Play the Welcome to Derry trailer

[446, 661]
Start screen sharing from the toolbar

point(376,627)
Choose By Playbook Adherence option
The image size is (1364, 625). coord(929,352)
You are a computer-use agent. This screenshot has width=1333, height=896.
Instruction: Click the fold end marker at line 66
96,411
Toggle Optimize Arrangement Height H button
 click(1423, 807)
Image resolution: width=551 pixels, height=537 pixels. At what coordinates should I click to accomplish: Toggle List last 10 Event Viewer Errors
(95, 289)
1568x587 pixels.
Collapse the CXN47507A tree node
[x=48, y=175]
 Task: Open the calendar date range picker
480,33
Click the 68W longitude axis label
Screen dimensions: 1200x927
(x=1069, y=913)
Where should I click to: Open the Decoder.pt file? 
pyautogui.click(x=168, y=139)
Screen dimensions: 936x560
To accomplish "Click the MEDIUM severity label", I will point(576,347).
-*-*-
Realiza lo siguiente: Edita las filas de arriba: cambia "Toggle" por "Switch" en todas ellas y conserva el resto sin modificaciones.

Respuesta:
Play the Welcome to Derry trailer

[446, 661]
Start screen sharing from the toolbar

point(376,627)
Choose By Playbook Adherence option
The image size is (1364, 625). coord(929,352)
You are a computer-use agent. This screenshot has width=1333, height=896.
Instruction: Click the fold end marker at line 66
96,411
Switch Optimize Arrangement Height H button
 click(1423, 807)
Image resolution: width=551 pixels, height=537 pixels. At what coordinates should I click to accomplish: Switch List last 10 Event Viewer Errors
(95, 289)
1568x587 pixels.
Collapse the CXN47507A tree node
[x=48, y=175]
 Task: Open the calendar date range picker
480,33
Click the 68W longitude axis label
Screen dimensions: 1200x927
(x=1069, y=913)
Where should I click to: Open the Decoder.pt file? 
pyautogui.click(x=168, y=139)
Screen dimensions: 936x560
To accomplish "Click the MEDIUM severity label", I will point(576,347).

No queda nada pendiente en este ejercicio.